» Task item:
Without the pictures, set down exactly the lines from the one that contains "Click the down-pointing" to the end of the entries, both included, and nothing besides.

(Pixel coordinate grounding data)
=== Begin Enclosure ===

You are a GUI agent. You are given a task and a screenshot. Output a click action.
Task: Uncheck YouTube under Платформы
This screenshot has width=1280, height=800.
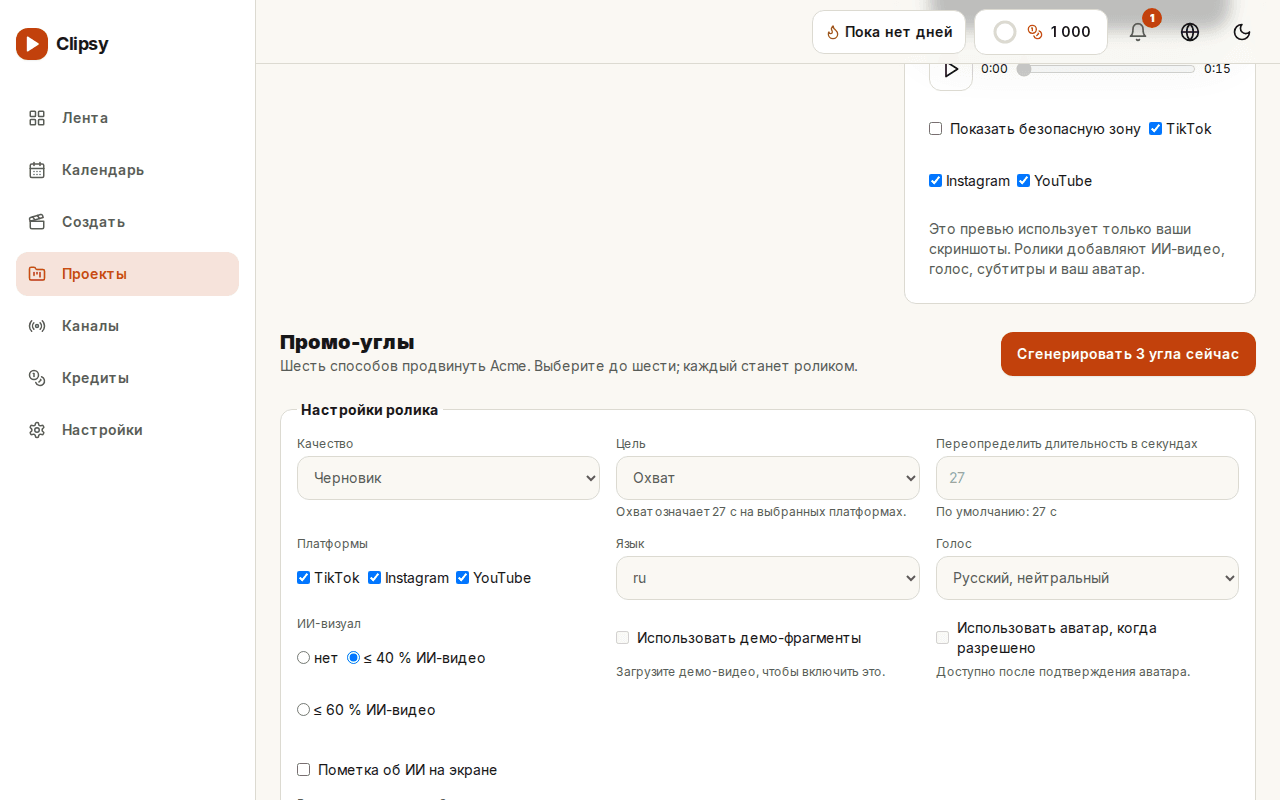click(x=462, y=578)
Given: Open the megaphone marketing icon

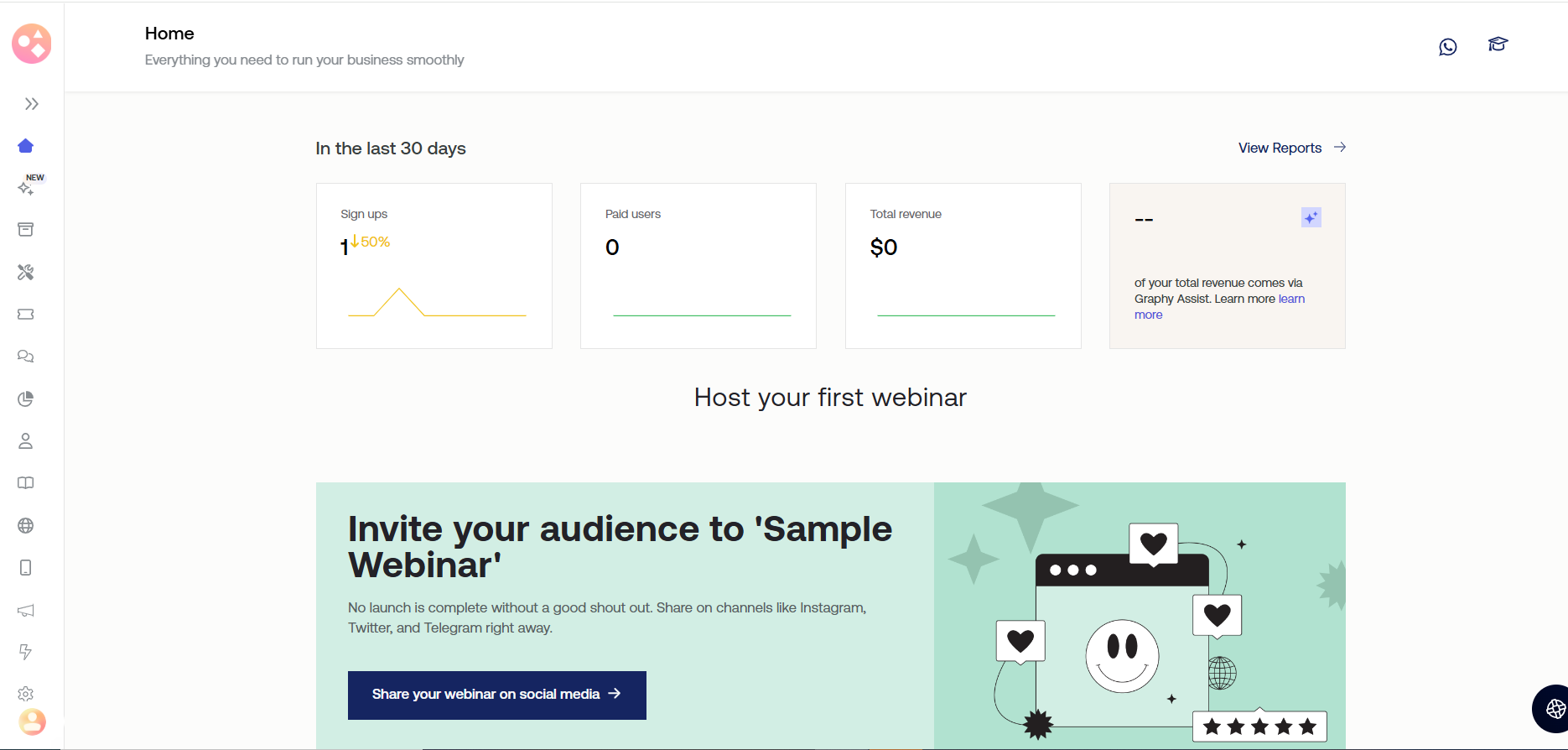Looking at the screenshot, I should coord(26,610).
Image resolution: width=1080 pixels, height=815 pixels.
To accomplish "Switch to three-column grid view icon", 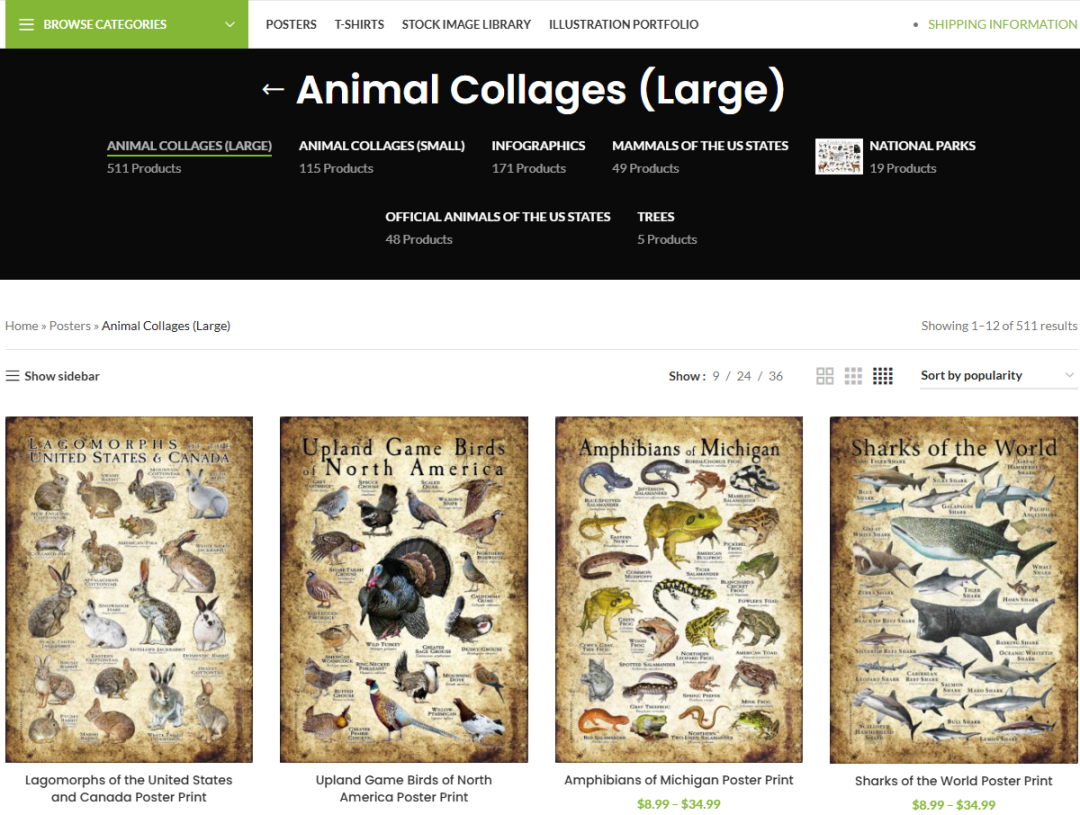I will [853, 375].
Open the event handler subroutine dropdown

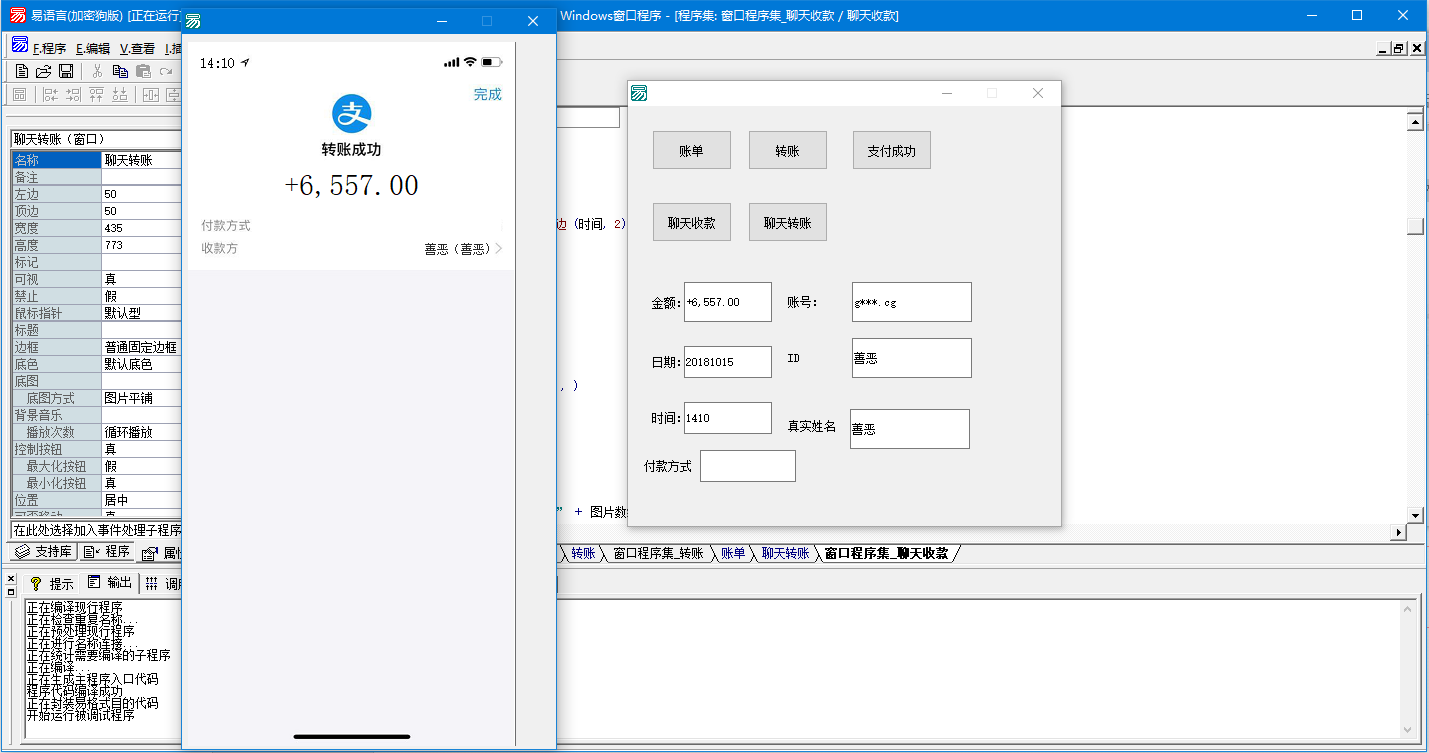pos(95,530)
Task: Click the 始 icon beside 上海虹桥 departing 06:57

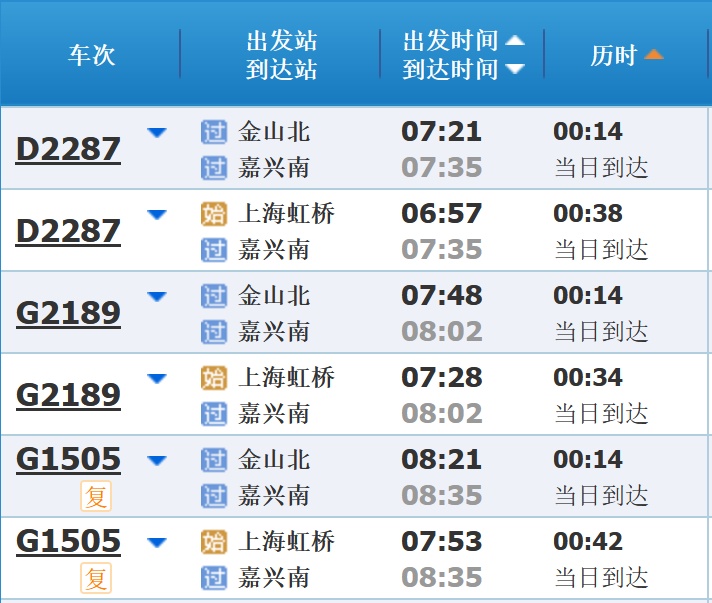Action: 214,214
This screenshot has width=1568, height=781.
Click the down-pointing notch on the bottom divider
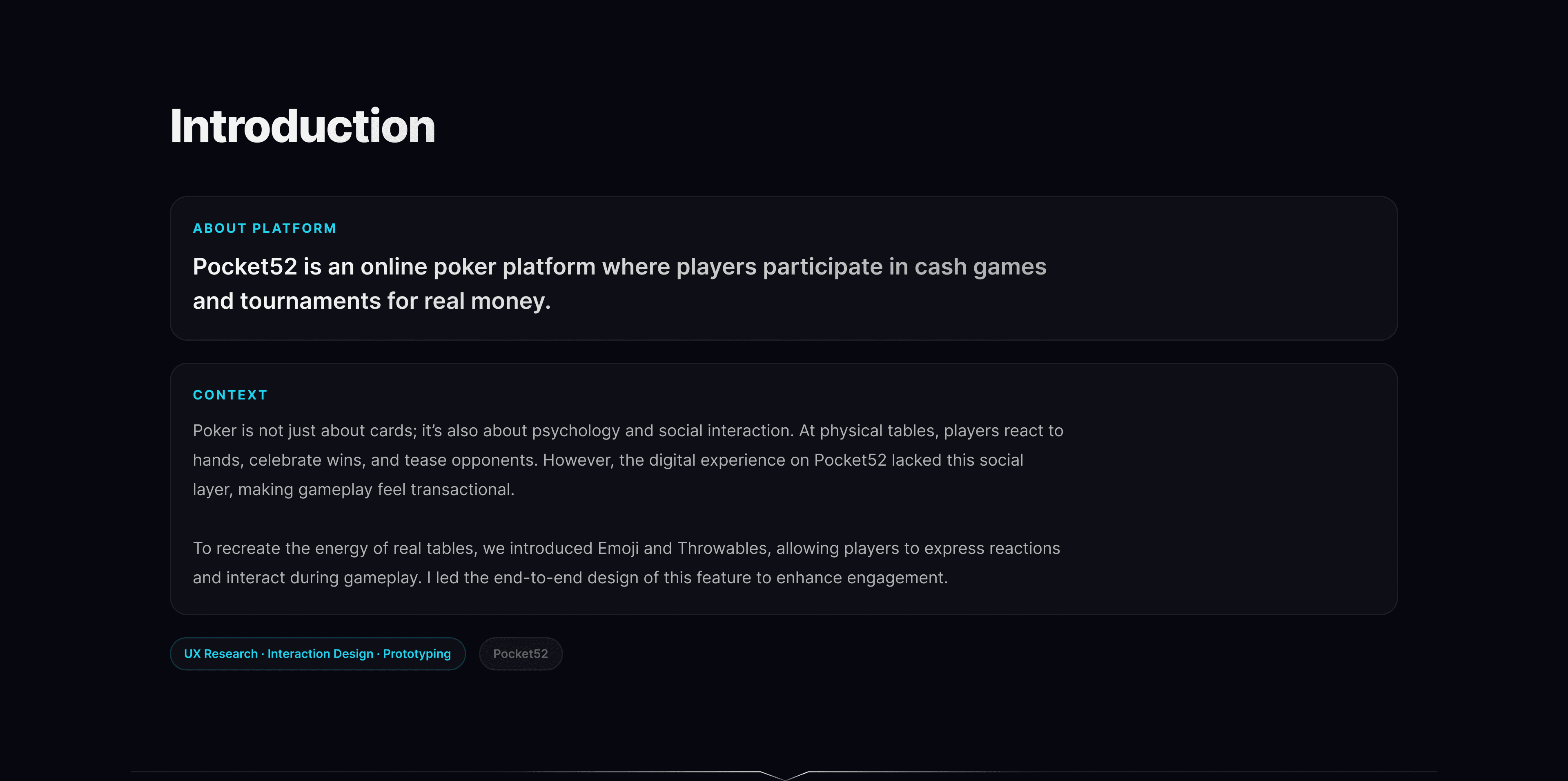click(x=784, y=776)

=== End Enclosure ===

» Result of the task:
Click the down-pointing notch on the bottom divider
click(x=784, y=776)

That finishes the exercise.